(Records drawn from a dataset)
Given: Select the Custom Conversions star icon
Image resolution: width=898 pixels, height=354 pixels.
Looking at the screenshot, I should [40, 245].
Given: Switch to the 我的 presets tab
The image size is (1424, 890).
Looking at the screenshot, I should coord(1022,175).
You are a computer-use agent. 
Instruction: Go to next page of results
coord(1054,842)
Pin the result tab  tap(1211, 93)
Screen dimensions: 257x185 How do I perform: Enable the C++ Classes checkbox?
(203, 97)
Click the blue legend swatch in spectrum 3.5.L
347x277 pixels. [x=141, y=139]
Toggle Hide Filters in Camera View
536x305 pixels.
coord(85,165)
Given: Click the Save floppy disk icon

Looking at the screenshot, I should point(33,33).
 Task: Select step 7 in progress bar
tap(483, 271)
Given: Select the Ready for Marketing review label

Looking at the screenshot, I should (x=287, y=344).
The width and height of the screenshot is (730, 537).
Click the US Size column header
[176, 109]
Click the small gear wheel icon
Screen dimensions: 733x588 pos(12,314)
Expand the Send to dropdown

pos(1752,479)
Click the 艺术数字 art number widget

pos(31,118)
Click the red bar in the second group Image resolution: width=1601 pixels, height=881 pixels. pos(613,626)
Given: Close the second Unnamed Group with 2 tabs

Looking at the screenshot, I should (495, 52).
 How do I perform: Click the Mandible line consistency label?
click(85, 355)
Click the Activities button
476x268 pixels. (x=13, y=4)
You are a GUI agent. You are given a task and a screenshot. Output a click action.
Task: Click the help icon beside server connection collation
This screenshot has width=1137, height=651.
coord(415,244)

• _Required work_: Identify how many lines in the entries above include the string "agent", then state that number alone.

• _Exercise response_: 2